[Collected data]
=== Section Start ===

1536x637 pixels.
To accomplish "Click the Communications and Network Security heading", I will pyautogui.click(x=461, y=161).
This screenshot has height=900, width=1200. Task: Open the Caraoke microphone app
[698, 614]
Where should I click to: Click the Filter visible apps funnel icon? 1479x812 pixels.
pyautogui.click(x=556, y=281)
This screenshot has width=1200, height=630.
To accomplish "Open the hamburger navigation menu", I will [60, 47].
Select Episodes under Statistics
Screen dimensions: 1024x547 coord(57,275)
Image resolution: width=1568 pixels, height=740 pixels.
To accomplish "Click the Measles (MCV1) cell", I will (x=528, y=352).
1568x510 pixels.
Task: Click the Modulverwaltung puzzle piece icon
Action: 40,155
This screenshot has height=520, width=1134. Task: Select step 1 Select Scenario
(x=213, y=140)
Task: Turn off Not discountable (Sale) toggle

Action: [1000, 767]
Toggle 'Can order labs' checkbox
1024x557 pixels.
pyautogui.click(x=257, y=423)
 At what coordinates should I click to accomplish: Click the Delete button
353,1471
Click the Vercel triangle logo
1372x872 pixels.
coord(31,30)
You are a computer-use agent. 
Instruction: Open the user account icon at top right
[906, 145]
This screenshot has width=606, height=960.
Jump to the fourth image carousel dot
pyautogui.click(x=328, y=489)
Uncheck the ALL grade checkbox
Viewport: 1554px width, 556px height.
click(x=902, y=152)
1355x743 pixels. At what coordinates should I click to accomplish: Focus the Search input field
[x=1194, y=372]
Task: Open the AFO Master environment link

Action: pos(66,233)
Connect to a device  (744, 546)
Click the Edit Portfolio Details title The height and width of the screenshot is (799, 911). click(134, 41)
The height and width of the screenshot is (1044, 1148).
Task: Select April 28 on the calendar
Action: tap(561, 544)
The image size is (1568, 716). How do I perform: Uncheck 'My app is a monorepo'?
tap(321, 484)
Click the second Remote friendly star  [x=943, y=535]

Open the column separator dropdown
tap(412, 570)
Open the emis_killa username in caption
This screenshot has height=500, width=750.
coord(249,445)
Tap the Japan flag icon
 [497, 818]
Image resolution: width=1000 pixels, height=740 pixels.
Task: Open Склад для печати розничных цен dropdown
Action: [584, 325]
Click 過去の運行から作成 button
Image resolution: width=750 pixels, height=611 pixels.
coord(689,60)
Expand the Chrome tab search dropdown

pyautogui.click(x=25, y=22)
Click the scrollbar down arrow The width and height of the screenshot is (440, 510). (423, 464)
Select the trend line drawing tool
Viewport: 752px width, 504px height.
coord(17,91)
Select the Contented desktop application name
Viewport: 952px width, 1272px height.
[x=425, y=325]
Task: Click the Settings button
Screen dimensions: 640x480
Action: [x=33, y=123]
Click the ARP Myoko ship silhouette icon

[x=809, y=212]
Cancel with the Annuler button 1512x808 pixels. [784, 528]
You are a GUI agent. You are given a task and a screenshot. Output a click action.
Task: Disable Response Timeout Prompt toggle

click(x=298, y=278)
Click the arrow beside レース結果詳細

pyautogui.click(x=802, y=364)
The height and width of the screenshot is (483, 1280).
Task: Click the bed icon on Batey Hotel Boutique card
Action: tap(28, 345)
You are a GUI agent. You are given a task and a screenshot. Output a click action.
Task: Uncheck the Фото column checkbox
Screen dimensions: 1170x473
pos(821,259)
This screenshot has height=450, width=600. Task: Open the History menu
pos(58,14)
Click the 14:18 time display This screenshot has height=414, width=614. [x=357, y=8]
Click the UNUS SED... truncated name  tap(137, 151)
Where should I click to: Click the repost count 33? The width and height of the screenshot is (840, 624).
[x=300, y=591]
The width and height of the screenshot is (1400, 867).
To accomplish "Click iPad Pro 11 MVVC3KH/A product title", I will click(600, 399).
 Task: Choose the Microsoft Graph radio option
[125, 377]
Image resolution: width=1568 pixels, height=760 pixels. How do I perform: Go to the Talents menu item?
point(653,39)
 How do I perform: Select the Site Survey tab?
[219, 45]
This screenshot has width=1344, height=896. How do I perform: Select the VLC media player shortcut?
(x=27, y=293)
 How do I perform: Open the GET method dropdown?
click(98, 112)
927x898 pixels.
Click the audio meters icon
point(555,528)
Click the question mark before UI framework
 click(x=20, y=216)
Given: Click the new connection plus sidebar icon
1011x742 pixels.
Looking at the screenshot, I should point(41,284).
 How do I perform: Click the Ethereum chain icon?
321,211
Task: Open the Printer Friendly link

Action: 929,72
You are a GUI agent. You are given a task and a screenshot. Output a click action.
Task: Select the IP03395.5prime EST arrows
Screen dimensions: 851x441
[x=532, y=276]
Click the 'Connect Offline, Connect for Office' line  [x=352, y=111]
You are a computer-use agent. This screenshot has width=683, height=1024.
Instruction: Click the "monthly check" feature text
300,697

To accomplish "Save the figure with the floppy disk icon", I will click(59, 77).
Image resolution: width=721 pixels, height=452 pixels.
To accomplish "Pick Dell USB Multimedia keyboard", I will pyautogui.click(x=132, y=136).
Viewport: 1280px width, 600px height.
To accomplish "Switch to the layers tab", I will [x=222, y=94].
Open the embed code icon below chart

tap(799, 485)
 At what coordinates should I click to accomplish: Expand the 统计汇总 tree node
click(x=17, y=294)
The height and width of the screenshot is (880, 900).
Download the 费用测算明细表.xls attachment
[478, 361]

=== Section End ===

- Brief
Set apart and copy each line of the records that holds the word "with".

- Response below
Cancel with the Annuler button 1512x808 pixels. [784, 528]
To accomplish "Save the figure with the floppy disk icon", I will click(59, 77).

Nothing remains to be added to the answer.